En enero de este año, al referirse a la violencia en ese lugar, el Papa Francisco había advertido que “la espiral de muerte que aumenta día a día no hace más que cerrar los pocos indicios de confianza que existen entre los dos pueblos”.
Para intentar entender lo que allí está ocurriendo es pertinente recordar que el mal se define como la privación o ausencia de un bien debido.
En este caso, los que se enfrentan han perdido toda racionalidad y se han lanzado -desde hace tiempo- a la ejecución de actos que producen males materiales y morales, que en este caso ha llevado al extremo de que allí todo está en vías de destrucción.
Desde el punto de vista antropológico allí predomina el sentimiento de odio. Cada grupo en conflicto ha ido alimentando formas no racionales de percibirse y han caído en la lógica de la completa aniquilación. La ejecución sistemática de actos recíprocos de violencia produce fenómenos de dolor y sufrimiento que los ha llevado a un difícil camino que humanamente se ve sin retorno.
La manifestación más aberrante del mal siempre ha sido y es la pérdida del sentido de la culpa, puesto que ello deshumaniza completamente y lleva a la ejecución de acciones intrínsecamente malas, que no tienen ninguna justificación y que, además, ofenden gravemente a Dios.
El odio es uno de los principales frutos de mal, ya que alienta el resentimiento y la sed de venganza. Su dinámica siempre es completamente perversa.

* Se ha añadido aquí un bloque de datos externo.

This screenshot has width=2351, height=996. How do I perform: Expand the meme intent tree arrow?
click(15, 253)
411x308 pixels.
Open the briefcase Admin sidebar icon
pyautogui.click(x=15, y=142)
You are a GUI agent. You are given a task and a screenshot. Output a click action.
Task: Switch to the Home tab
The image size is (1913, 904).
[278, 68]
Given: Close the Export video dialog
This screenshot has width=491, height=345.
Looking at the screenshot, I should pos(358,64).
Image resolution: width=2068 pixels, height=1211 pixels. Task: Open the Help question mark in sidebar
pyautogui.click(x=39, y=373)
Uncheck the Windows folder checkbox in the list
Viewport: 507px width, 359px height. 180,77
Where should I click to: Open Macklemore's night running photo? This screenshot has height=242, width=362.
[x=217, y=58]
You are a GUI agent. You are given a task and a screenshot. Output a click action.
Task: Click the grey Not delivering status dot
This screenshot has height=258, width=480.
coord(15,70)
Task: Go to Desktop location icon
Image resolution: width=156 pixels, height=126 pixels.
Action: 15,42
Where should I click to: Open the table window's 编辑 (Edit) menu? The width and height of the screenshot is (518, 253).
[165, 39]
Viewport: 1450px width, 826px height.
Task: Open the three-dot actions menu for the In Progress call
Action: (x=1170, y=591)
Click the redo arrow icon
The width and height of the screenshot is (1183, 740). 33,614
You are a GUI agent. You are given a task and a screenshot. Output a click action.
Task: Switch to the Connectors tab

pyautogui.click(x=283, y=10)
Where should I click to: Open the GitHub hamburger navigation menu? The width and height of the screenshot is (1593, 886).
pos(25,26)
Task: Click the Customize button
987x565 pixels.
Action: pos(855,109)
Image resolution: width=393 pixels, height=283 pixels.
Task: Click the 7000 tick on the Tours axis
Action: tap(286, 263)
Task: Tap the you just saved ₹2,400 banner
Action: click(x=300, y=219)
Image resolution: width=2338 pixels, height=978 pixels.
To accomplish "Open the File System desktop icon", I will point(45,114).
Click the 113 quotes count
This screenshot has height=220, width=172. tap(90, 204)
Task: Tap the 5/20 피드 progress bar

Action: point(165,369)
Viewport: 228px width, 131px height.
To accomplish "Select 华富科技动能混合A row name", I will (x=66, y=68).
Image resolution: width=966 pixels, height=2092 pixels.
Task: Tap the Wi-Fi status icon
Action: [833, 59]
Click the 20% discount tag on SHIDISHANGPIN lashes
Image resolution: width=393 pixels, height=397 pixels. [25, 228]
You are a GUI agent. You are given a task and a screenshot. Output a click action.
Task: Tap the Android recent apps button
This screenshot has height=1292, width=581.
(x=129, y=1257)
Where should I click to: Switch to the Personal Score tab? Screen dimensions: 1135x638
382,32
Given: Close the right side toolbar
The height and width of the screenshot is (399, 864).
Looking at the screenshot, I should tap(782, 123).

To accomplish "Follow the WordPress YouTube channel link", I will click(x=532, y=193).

En medio de esta polarización, los cristianos tenemos que rezar fervorosamente. La oración es el medio que disponemos para pedir a Dios el pronto fin a la cadena de violencia. Los cristianos estamos llamados siempre a parar la cadena del odio. Lo que tenemos a nuestro alcance es rezar para que se detenga pronto este conflicto.
Para ello, nos puede servir de intercesor San Francisco de Asís, quien peregrinó por Tierra Santa hace más de 800 años y a quien le debemos la conocida oración por la paz:
Oh, Señor, hazme un instrumento de tu paz;
donde hay odio, que lleve yo el amor;
donde haya ofensa, que lleve yo el perdón;
donde haya discordia, que lleve yo la unión;
donde haya duda, que lleve yo la fe;
donde haya error, que lleve yo la verdad;
donde haya desesperación, que lleve yo la alegría;
donde haya tinieblas, que lleve yo la luz.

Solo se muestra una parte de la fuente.